If we had a two-side tape like this
| tape | ... | x | y | z | a | b | c
|
|---|
| head | - | - | - | - | - | ^ | - | -
|
then an equivalent one sided TM is like this:
| upper | a | b | c
|
|---|
| lower | * | z | y | x
|
| head | - | ^ | - | -
|
| store | U
|
If we had a two-side tape like this
then an equivalent one sided TM is like this:
| upper | a | b | c
|
|---|
| lower | * | z | y | x
|
| head | - | ^ | - | -
|
| store | L
|
Also note the trick of pseudo-blanks.
8.5.2 Multistack Machines 348
Two stacks make a TM.
Ch 8.5.2 pp 349 -- Multistack Machines
What's the difference between B the blank symbol and $ the endmarker?
A TM doesn't need an "end of input" symbol because it's input has no
end..... (but is mosly blank)..
The $ end marker is only
found after the end of the "real" data input to the acceptor.
A blank might appear in the middle of TM data.
Ch 8.5 pp pg349 -- Multistack machines
How exactly does a multistack machine work? I understand it is like a PDA,
but where does it exactly differ?
It can have more than one stack to store intermediate results. Plus
it has operations that can pop data off one stack and push it onto
another stack.
Ch 8.5.2 pp 348 - 349 -- Multistack Machines Theorem 8.13
Could you explain Theorem 8.13 in more detail, and give an example using the theorem.
In class I ran some steps in which two stacks simulated a TM shown earlier
in the book.
8.5.3 Counter Machines 351
Ch 8.5.3 pp 351 -- Counter Machines
Can you demonstrate counter machines using pictures, to give a better understanding?
In class I ran one the exercise solutions. Tracing the two counters
Think of counter machines as programs with unsigned long int variables.
It only uses statements like this:
i++;
if(i!=0)i--; else exit(FAILURE);
Plus the ability to test two conditions for each variable:
i==0
i!=0
But remember these variables can get as big as we need.
8.5.3 And C/C++
Ch 8.5.3 pp 351 -- Counters
What happens if a program does try to subtract from a counter that is at 0?
I think that the acceptor halts and rejects the input string.
8.5.4 The Power of Counter Machines 352
You don't need to learn about CFL's for this course.
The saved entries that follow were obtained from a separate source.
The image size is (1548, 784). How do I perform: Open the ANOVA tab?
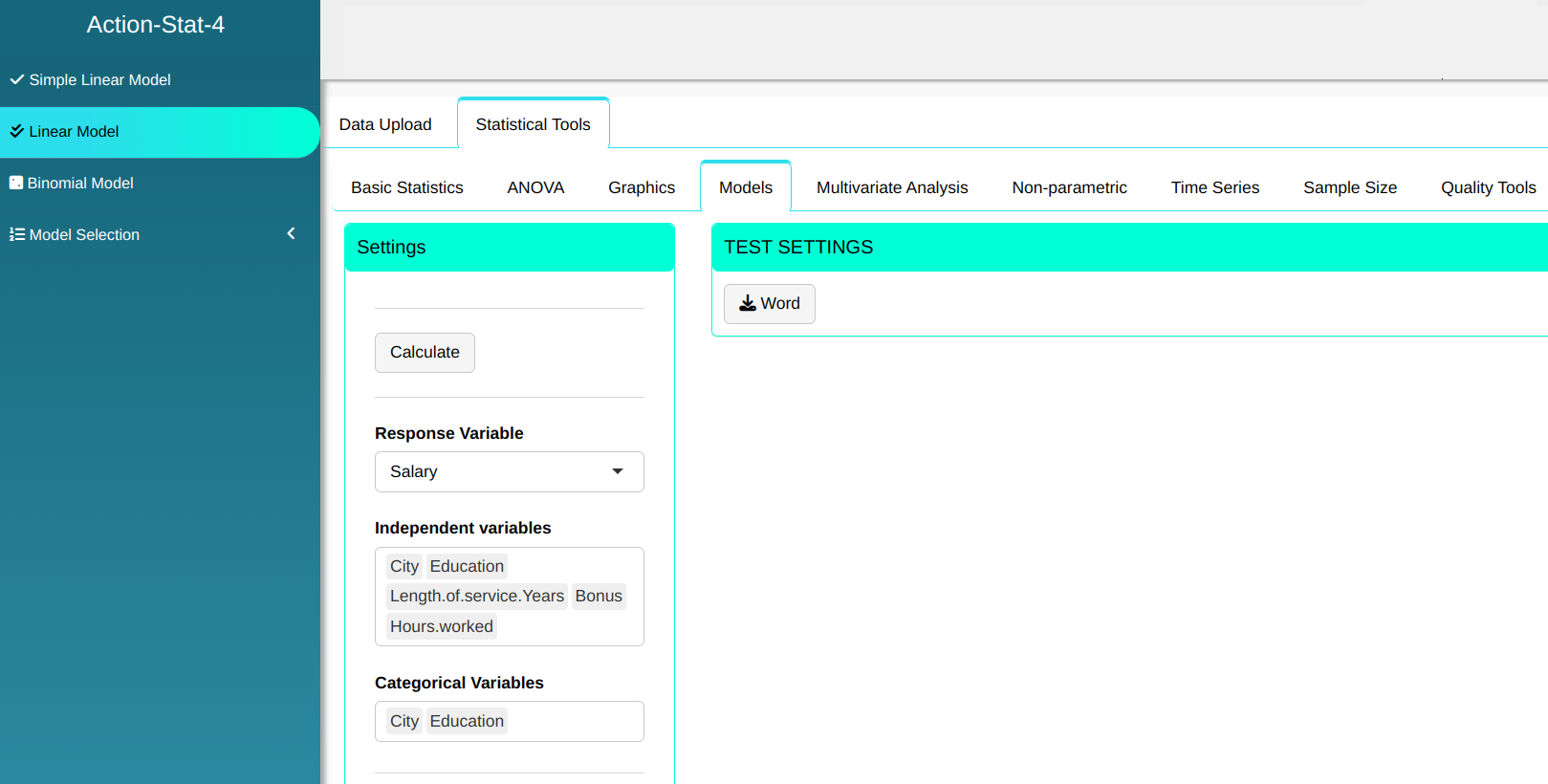(x=535, y=187)
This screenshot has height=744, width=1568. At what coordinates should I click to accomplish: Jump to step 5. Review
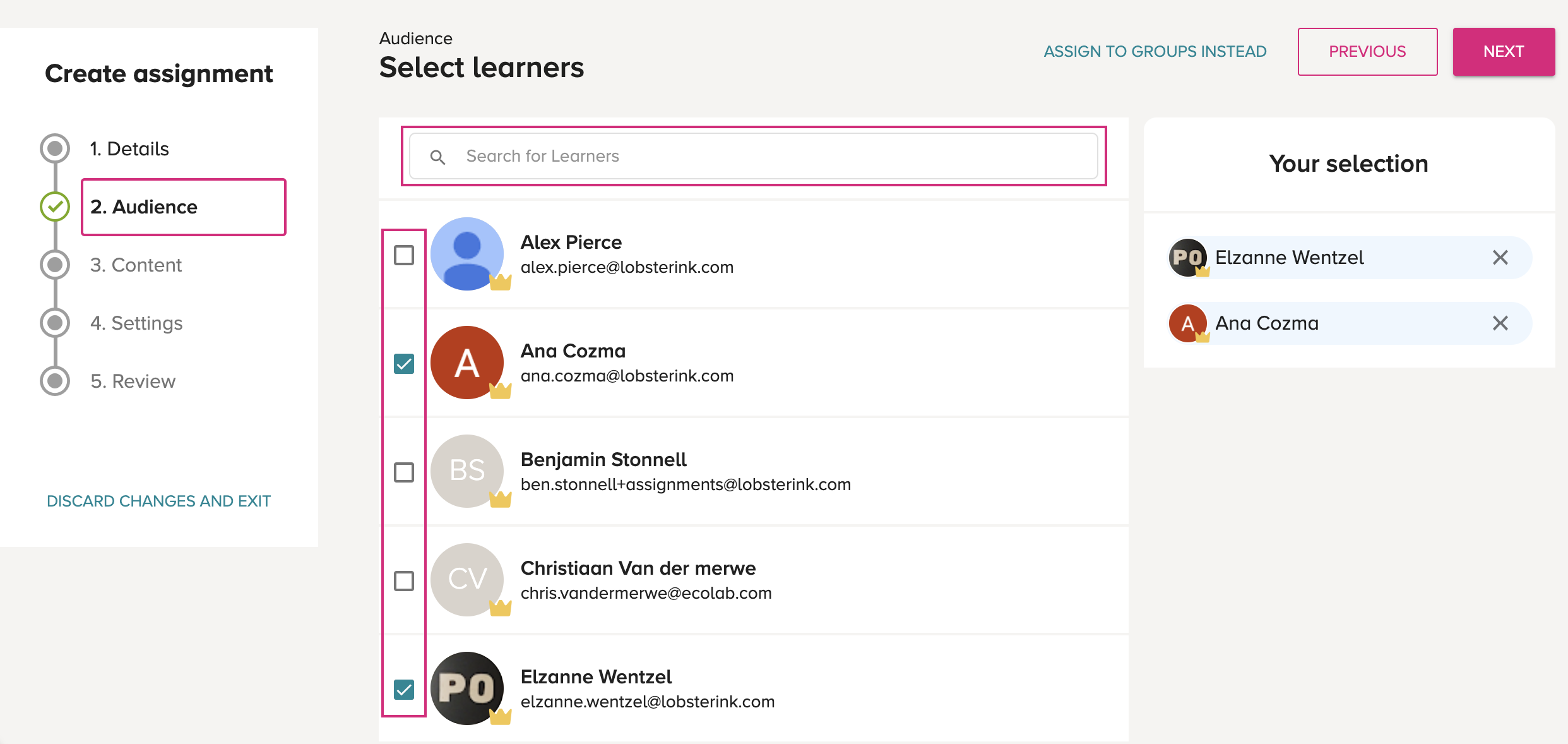click(133, 381)
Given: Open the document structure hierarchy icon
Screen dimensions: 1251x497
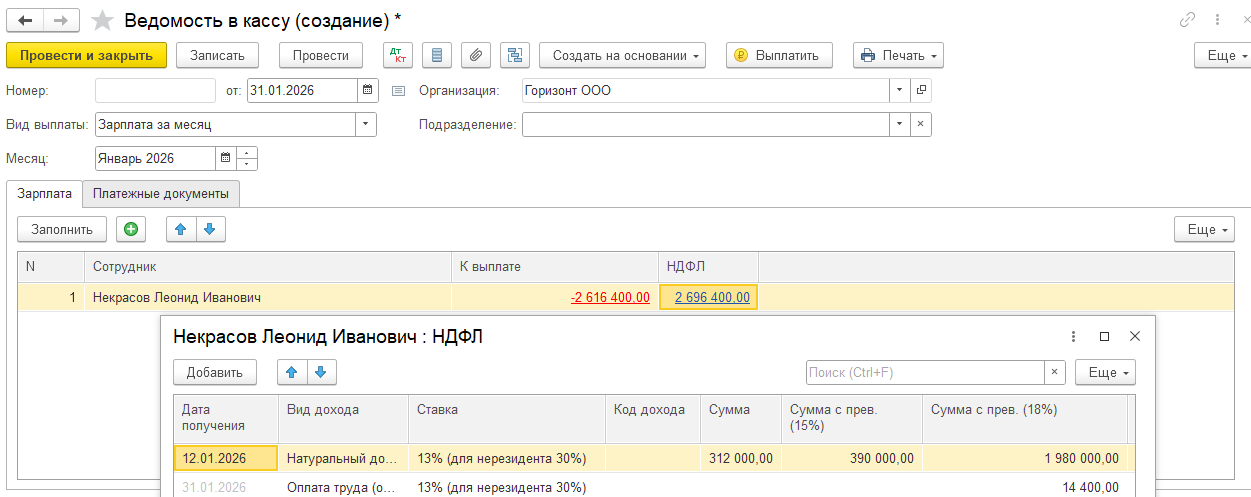Looking at the screenshot, I should [515, 55].
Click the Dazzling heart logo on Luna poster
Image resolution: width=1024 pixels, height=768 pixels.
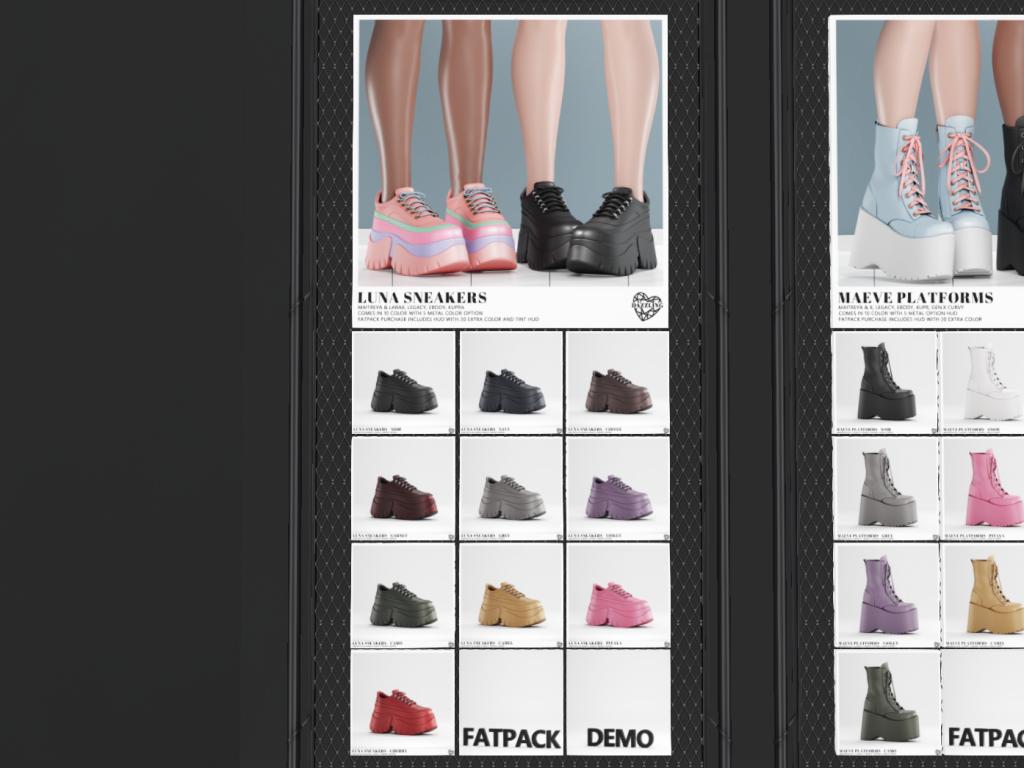[646, 306]
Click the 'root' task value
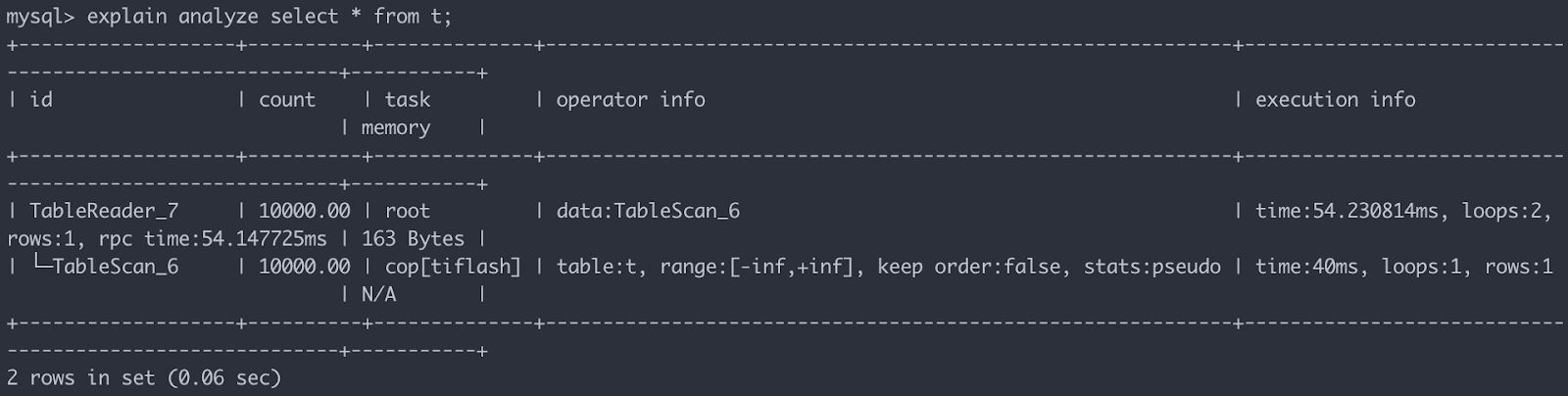Viewport: 1568px width, 396px height. (x=407, y=211)

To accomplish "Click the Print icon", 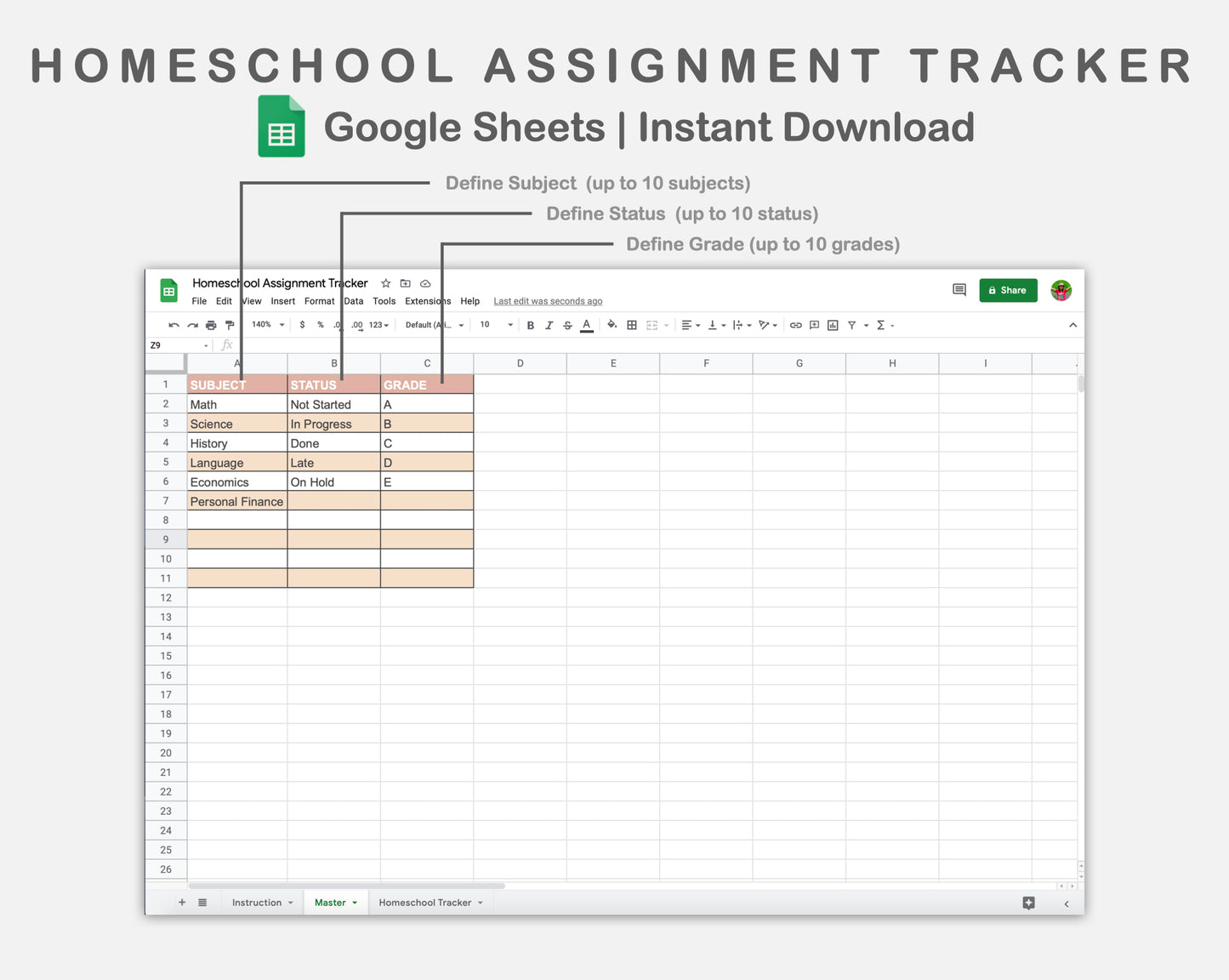I will click(210, 325).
They
will not be mentioned in the final.
The trick of using the prime numbers to encode n-tuples into
a number is called Godel numbering.
8.5.5 Exercises for Section 8.5 354
There is a misprint in part b that I found on the web site for the book.
The correct language is:
- { 0^n 1^m | m>=n>=1 }
Hint.
- The solution for a is not on the web -- you can get credit for trying it.
- Don't attempt the !! exercises.
- Look at the solution to * c before you attempt b.
Ch 8.5.1 c pp 354 -- Counter Machines
Would you please explain how to use two counters to describe the language represented by problem 8.5.1 c?
I used my solution to this (based on the web solution) as my
simulation of a counter machine, above.
8.6.1 Simulating a Turing Machine by Computer 355
Ch 8.7 pp 362 -- Words of Fixed Maximum Length
Reading the book's explanation on why it allows words to grow by 1 bit at
a time, I'm a little confused by why the "more liberal" approach
simplifies their proof. Does forcing words to be a fixed maximum length
actually reduce the asymptotic complexity of the simulation of a computer
by a Turing machine, or is the complexity the same as their
"more liberal" approach?
If the words don't grow then you have a finite state machine.
Then all you have to worry about is the secondary storage: disks and tapes.
But the time the simulator requires depends on how much data is stored: TMs
don't have random access. So the book works out a way that allows
for this to grow -- but not too fast. In effect they are allowing for
the fact that real computers take longer to multiply and divide numbers
than they do to add, subtract, copy, etc. numbers.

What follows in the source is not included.